Through a complex mechanism, vitamin D enhances immunity by inducing antimicrobial peptides in neutrophils, epithelial cells, and macrophages (8). Vitamin D modulates systemic inflammatory response and locally controls pathogens by helping to inhibit or kill some bacterial strains. Direct invasion of pathogenic bacteria is prevented by vitamin D through enhancing the clearance of these infecting organisms at sites such as respiratory system (9).

However, information about the association between vitamin D deficiency and the occurrence of sepsis in neonates is still inconclusive. Neonatal sepsis indicates bacteremia and its related clinical signs and symptoms within the first month of birth and is an important cause of neonatal mortality. Since the immune system in neonates is not fully matured (10), they are susceptible to developing infections (11-13). Sepsis occurs among 1 to 8 neonates out of 1000 live births. Worldwide, one million neonates die annually due to sepsis (14). Neonatal sepsis is divided into two types based on its timing: early-onset sepsis (EOS) happens within the first seven days of birth, and late-onset sepsis (LOS) happens between the 8th day and the 28th day of birth. Early-onset sepsis is usually caused by microorganisms acquired from the mother. The risks for developing EOS include prematurity, low birth weight, prolonged labor, prenatal asphyxia, pre-mature rupture of amniotic membrane, foul smelling amniotic fluid, or the presence of meconium (11). Another study showed neonates born to mothers with low vitamin D levels and neonates with low cord vitamin D levels were at risk for neonatal sepsis (15).

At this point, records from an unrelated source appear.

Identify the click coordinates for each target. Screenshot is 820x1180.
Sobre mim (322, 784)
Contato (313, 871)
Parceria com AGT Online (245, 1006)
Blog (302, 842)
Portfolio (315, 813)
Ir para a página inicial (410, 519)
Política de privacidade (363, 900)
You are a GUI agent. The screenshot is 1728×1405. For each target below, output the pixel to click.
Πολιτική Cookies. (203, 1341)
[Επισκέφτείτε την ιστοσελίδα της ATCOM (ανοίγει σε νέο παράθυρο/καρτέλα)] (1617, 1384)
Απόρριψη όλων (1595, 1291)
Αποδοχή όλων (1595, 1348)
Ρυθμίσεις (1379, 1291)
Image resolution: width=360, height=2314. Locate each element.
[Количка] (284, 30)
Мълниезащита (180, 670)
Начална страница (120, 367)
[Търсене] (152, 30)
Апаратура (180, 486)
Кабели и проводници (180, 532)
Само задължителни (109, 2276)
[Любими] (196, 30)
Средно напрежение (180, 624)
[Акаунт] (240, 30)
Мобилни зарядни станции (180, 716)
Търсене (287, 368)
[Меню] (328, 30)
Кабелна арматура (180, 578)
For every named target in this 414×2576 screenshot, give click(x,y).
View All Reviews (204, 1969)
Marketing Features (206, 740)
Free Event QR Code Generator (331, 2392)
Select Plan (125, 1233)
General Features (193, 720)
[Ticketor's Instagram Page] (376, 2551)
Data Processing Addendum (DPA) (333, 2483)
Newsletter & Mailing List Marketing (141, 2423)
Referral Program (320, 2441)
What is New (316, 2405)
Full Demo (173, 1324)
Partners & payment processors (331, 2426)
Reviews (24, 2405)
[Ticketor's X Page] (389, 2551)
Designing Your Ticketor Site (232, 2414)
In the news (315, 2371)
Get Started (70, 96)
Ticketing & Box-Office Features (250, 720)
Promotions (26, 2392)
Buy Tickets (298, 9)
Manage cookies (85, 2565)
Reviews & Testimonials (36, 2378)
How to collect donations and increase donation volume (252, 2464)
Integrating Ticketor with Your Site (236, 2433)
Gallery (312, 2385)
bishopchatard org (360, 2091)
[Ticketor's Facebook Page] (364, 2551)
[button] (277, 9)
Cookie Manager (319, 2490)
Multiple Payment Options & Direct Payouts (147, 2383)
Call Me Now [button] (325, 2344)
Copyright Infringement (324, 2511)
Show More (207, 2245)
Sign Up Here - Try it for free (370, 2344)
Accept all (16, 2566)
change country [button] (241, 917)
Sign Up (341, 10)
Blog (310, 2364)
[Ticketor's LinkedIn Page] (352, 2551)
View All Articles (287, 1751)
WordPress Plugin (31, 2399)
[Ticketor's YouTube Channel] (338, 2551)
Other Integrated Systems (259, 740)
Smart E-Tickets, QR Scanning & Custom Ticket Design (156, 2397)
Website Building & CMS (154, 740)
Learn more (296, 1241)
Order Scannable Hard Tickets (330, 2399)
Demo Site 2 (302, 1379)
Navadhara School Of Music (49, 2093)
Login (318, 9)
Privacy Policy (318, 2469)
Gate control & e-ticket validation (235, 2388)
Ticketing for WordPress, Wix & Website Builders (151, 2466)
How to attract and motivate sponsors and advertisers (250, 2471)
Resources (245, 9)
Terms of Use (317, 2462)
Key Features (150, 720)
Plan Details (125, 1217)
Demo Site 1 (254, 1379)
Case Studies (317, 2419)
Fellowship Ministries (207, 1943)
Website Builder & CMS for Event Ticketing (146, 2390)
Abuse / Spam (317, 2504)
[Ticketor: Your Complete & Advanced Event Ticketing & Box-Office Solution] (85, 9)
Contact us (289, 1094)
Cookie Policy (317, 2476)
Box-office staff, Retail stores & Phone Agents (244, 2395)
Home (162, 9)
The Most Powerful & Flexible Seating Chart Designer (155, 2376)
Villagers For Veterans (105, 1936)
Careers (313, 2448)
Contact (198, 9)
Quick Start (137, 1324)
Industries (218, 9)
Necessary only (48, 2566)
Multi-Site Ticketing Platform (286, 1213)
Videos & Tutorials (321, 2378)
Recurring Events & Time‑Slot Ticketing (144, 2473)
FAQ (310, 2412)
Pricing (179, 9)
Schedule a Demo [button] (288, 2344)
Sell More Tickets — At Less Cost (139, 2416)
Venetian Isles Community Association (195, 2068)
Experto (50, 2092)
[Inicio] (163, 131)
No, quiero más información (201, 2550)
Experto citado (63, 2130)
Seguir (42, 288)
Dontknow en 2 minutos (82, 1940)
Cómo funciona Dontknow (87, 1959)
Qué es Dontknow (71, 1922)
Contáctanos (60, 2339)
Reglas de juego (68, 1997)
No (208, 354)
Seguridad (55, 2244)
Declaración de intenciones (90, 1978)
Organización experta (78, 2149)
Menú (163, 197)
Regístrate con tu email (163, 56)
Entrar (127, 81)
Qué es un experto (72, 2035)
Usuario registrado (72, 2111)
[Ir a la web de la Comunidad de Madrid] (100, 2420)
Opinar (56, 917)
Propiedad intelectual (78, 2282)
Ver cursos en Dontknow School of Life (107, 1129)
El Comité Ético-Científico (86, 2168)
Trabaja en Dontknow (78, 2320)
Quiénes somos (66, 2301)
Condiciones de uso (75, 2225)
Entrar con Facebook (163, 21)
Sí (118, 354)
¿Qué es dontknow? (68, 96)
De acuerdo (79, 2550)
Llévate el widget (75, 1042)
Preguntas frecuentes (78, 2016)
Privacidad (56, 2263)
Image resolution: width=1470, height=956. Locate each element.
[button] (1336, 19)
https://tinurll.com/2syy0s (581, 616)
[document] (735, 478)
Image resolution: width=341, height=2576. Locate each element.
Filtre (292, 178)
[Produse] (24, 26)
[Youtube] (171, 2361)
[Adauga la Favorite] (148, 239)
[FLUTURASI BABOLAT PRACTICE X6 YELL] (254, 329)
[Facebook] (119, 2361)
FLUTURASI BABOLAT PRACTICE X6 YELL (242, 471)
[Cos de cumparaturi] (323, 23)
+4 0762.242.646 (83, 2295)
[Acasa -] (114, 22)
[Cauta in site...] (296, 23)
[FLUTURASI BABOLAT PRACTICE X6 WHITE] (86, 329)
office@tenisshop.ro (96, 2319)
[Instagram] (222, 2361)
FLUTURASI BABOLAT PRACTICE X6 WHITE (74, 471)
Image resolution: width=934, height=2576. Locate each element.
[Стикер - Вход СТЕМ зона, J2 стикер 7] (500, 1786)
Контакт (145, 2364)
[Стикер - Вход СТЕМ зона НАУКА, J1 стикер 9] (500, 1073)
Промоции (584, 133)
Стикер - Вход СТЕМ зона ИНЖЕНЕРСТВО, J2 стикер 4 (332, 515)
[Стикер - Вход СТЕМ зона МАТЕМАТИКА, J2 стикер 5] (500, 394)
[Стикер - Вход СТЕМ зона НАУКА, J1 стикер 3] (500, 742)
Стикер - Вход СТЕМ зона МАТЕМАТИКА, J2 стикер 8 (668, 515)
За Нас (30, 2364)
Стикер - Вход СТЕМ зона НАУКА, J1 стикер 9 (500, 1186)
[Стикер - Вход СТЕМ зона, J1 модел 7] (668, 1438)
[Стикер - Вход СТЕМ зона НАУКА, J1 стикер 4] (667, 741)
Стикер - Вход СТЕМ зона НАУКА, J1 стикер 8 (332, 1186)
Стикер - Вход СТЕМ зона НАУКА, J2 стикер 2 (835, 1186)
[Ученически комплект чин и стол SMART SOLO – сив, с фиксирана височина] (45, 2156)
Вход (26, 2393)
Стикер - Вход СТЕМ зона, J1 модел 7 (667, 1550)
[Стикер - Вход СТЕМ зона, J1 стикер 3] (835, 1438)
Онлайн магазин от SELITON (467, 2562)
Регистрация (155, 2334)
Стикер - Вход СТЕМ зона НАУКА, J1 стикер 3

Neonatal sepsis may leave long-term negative health effects for the child; thus, identifying the associated risk factors and implementing prevention measures may reduce the occurrence of sepsis and its side effects, utilization of NICUs and the associated costs, and separation of mothers and their neonates.

2. Objectives

Due to the role of vitamin D in strengthening the immune system and the high mortality rate among neonates who develop sepsis, this research aimed to evaluate the possible association between serum vitamin D levels in pregnant mothers and their neonates and the incidence of EOS. Also, the association between maternal and neonatal serum vitamin D levels was evaluated.

3. Methods

This prospective case-control observational study included 50 term or late pre-term neonates (≥ 34 - 37 < weeks) who were diagnosed with early-onset neonatal sepsis and were consecutively admitted to NICU in Taleghani Hospital, Tehran, Iran from July to December 2019. The control group included 50 healthy neonates matched for gestational age range (< 37 or ≥ 37 week) and sex from our outpatient clinic. We matched neonates younger than 37 GA weeks in the case and control groups, and then we matched neonates with GA equal or more than 37 weeks from the case and control groups. The criteria for diagnosing EOS included (16) any or a combination of the following clinical signs: respiratory signs (distress, apnea, tachypnea, and hypoxemia), cardiovascular signs (tachycardia and bradycardia), hemodynamic signs (change in skin color, tissue hypoperfusion, and hypotension), neurological signs (irritability, lethargy, hypotonia, low activity, and convulsion), gastrointestinal system signs (poor feeding, abdominal distension (17), and not tolerating the feed), changes in body temperature (fever over 38 Celsius degrees or over 100.4F and hypothermia lower than 36 Celsius degrees or less than 96.8F), or metabolic signs (acidosis or hyperglycemia). The following tests were performed for the neonates diagnosed with EOS: complete blood count, C-reactive protein, blood type, serum vitamin D level, and blood culture. Chest X ray, and in some cases, cerebrospinal fluid analysis and culture were examined. Serum vitamin D levels for the case and control groups were measured. Serum vitamin D level and clinical history for all the mothers were collected.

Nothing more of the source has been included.